Le trekking "los dientes de Navarino" est une expérience inoubliable du bout du monde, une course pédestre de 3 à 5 jours selon l'expérience et le niveau physique des participants. Un goût unique d'aventure, de difficulté moyenne à difficile, dans une ambiance sauvage en pleine nature australe, autour des fameuses dents de Navarino dans une végétation unique et préservée de Terre de feu, le tout sans aucune infrastructure de soutien. J'ai eu la chance de faire ce trekking fin janvier 2020.

L'île de Navarino ou Navarin, est située à l'extrême sud du Chili, dans la région de Magallanes et de l’Antarctique chilien, au sud de la grande île de Terre de Feu, dont elle est séparée par le canal de Beagle. Cette île était appelée Uceniaka par les peuples natifs Yamanas, elle fait parti de la commune de Cabo de Hornos considérée comme la zone la plus australe de l'Amérique du Sud.

Elle abrite la ville la plus méridionale du monde Puerto Williams ainsi que le village le plus australe, Puerto Toro où le ferry se rend un dimanche par mois.

Après la visite de ce petit hameau, viennent les derniers préparatifs (informations, cartes, nourritures), avant d'entamer les premiers kilomètres en compagnie de deux acolytes brésiliens rencontrés lors de la navigation des fjords chilien jusqu'à Puerto Williams. Nous marchons quelques kilomètres jusqu'au point de départ du trekking, où nous installons nos tentes au bord de la rivière sur les hauteurs d'un escarpement rocheux. En contrebas une cascade, seule, répète son fracas sur le même ton, de la même voix, sa complainte berce notre nuit.

La première journée de marche commence par la montée jusqu'au Cerro Bandera, à la sortie du bosquet commence l'exposition aux vents puissants de la région du cap Horn. Tout en bas, derrière nous, Puerto Williams et le canal de Beagle.


Il faudra encore quelques heures de marche dans le vent, à suivre le sentier, affronter les bourrasques, escalader quelques zones escarpés, puis descendre un pierrier engagé avant de rejoindre la Laguna del Salto pour y passer la nuit.

Rosangela et Edson me rejoignent ensuite et nous installons nos tentes.

Détails du problème: Dans le récit du trekking de Navarino, réécrivez le passage de "La première journée" à "installons nos tentes." en remplaçant "vents puissants" par "rafales violentes".

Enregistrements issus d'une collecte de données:
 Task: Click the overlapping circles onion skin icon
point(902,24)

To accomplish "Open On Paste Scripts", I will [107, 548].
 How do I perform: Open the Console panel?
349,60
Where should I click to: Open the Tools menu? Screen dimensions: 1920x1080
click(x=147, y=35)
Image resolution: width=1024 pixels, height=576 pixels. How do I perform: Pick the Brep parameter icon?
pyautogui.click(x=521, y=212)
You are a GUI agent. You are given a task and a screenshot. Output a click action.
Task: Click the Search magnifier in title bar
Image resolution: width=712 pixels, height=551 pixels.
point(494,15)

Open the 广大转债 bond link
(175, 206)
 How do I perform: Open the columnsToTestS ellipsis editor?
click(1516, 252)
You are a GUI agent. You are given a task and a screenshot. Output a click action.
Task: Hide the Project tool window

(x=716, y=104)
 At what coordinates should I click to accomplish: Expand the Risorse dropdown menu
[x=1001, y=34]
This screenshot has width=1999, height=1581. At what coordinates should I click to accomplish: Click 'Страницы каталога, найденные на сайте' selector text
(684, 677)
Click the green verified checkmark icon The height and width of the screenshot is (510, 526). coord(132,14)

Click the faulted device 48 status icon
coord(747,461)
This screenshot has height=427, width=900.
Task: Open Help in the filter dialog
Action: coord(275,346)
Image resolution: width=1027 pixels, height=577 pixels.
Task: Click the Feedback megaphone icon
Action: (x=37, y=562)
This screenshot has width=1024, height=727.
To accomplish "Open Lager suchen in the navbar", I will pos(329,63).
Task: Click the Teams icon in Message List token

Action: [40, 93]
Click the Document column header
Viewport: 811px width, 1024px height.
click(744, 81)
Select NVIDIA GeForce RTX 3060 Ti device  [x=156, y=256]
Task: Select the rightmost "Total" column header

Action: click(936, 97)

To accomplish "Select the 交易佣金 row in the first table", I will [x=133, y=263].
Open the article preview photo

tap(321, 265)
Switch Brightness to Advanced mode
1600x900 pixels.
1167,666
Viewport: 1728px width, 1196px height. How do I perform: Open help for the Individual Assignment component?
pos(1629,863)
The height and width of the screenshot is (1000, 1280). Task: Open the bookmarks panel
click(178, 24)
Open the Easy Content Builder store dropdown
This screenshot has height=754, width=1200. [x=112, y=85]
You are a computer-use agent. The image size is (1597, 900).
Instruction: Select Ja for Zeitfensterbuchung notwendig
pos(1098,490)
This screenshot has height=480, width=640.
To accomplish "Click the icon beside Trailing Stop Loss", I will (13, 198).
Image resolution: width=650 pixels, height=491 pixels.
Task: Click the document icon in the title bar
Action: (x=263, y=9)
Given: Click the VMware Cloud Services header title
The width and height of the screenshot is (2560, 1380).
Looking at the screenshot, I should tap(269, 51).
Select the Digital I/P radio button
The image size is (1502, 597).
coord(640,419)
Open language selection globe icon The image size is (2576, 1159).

Résultat complet:
La première journée de marche commence par la montée jusqu'au Cerro Bandera, à la sortie du bosquet commence l'exposition aux rafales violentes de la région du cap Horn. Tout en bas, derrière nous, Puerto Williams et le canal de Beagle.


Il faudra encore quelques heures de marche dans le vent, à suivre le sentier, affronter les bourrasques, escalader quelques zones escarpés, puis descendre un pierrier engagé avant de rejoindre la Laguna del Salto pour y passer la nuit.

Rosangela et Edson me rejoignent ensuite et nous installons nos tentes.